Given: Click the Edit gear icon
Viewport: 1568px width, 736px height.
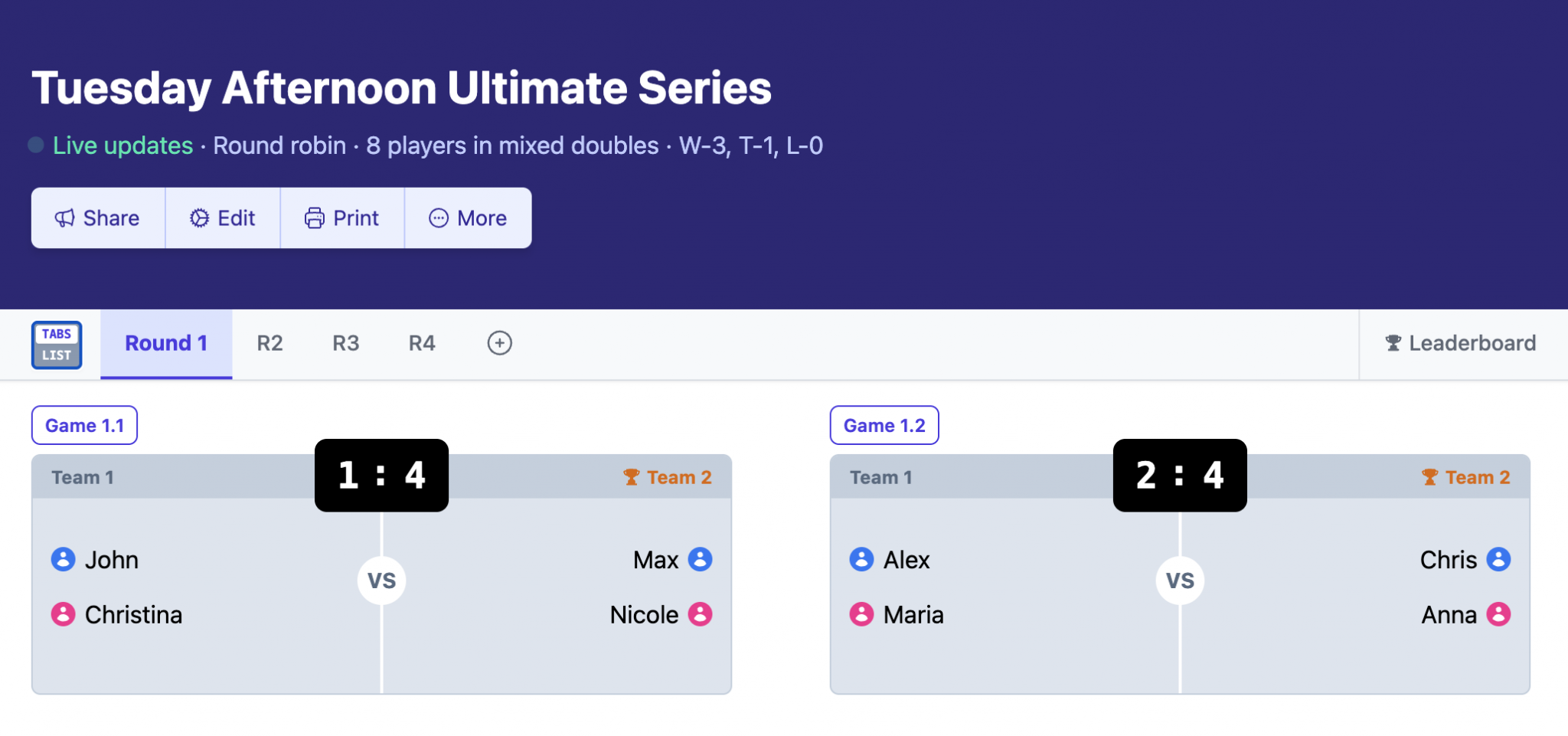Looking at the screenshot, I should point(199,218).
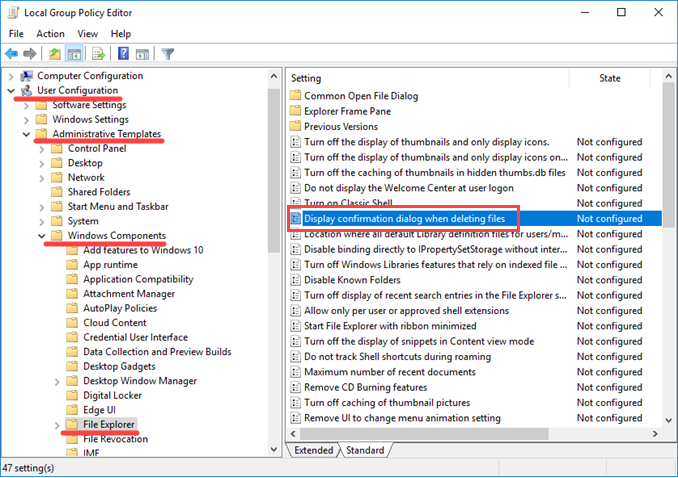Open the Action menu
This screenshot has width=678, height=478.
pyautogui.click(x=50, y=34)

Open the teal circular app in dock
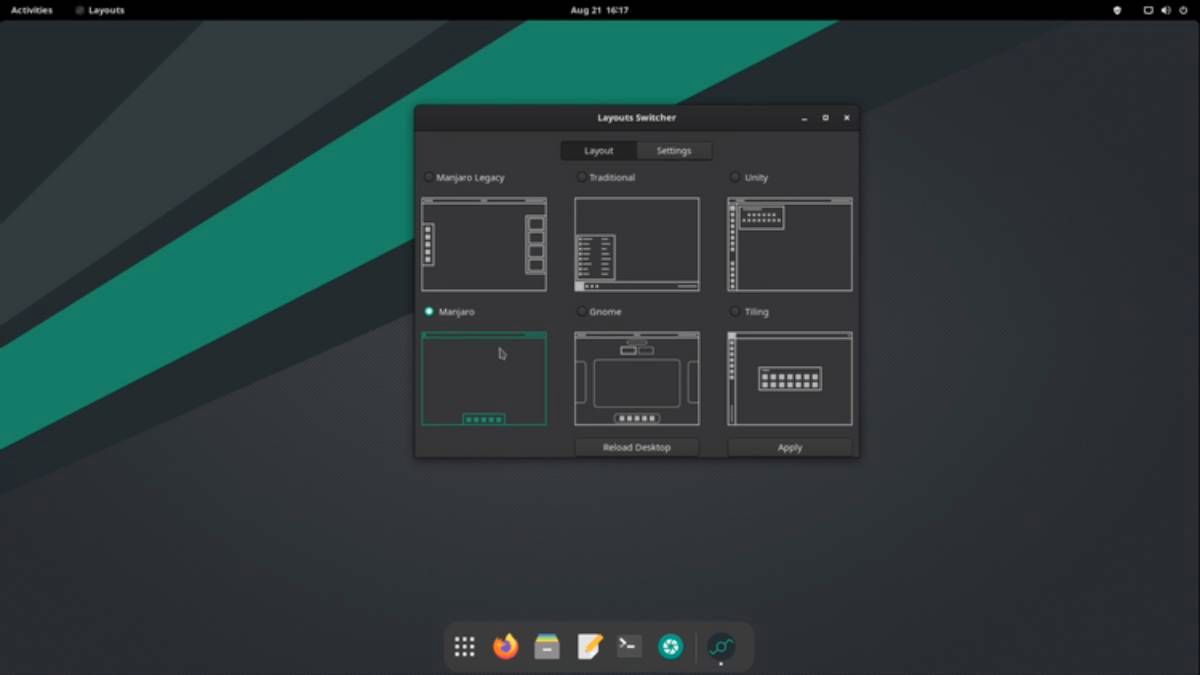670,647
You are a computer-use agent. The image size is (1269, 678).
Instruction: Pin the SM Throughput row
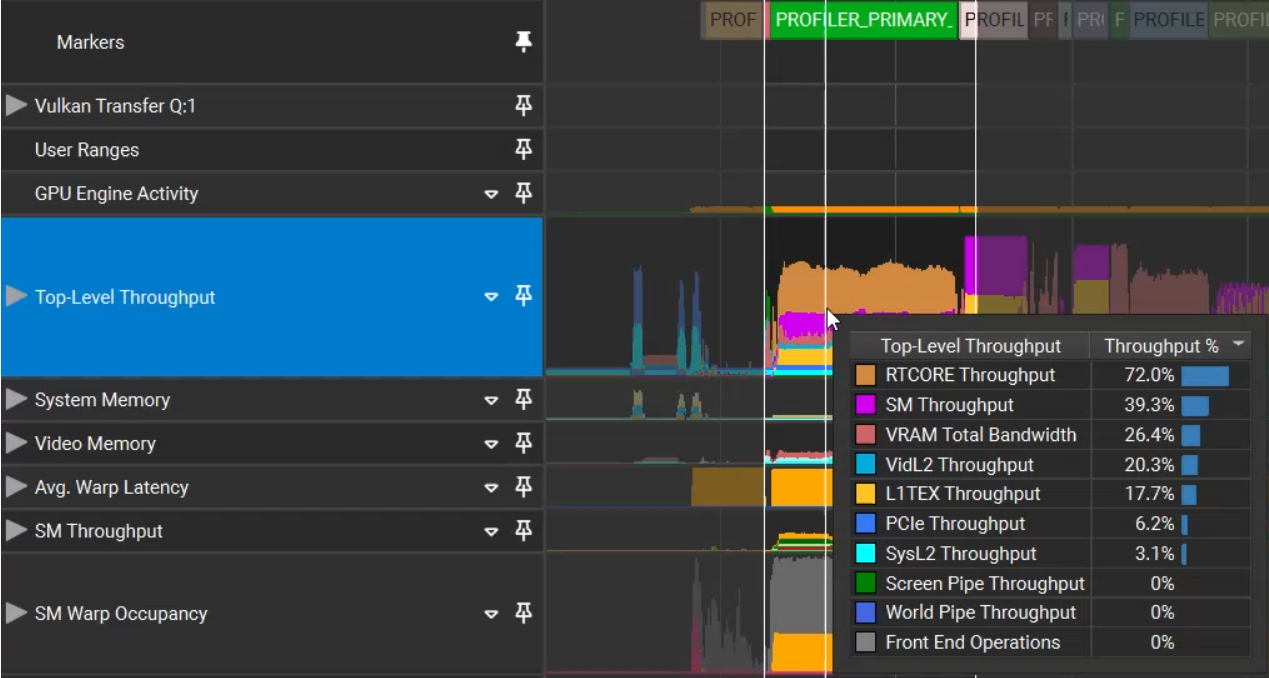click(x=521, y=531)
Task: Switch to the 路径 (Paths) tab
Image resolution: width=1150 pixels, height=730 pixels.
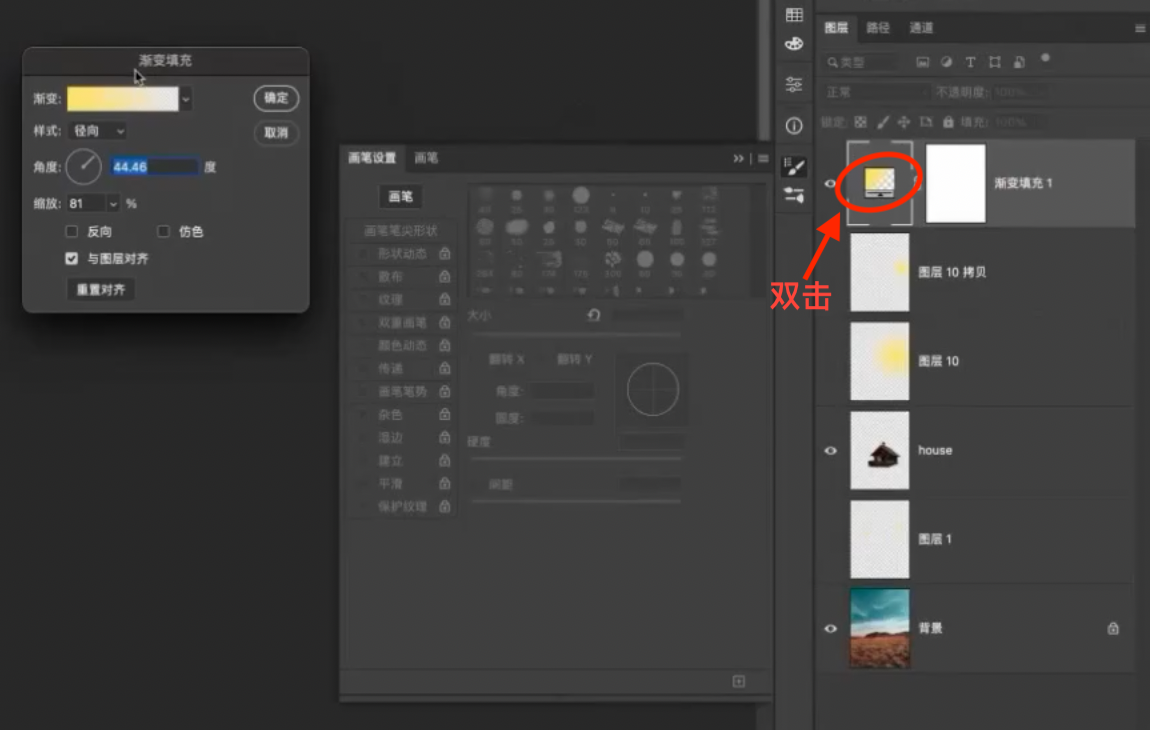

WORK TO COMPLETE ->
Set the entries down again exactly. Do not include the images.

RESULT FOR THIS EXERCISE ->
Given: Click the Edit gear icon
Viewport: 1568px width, 736px height.
Looking at the screenshot, I should point(199,218).
Open the Action menu
This screenshot has width=678, height=478.
pyautogui.click(x=50, y=34)

Open the teal circular app in dock
670,647
You are a computer-use agent. The image size is (1269, 678).
Instruction: Pin the SM Throughput row
click(x=521, y=531)
Task: Switch to the 路径 (Paths) tab
Image resolution: width=1150 pixels, height=730 pixels.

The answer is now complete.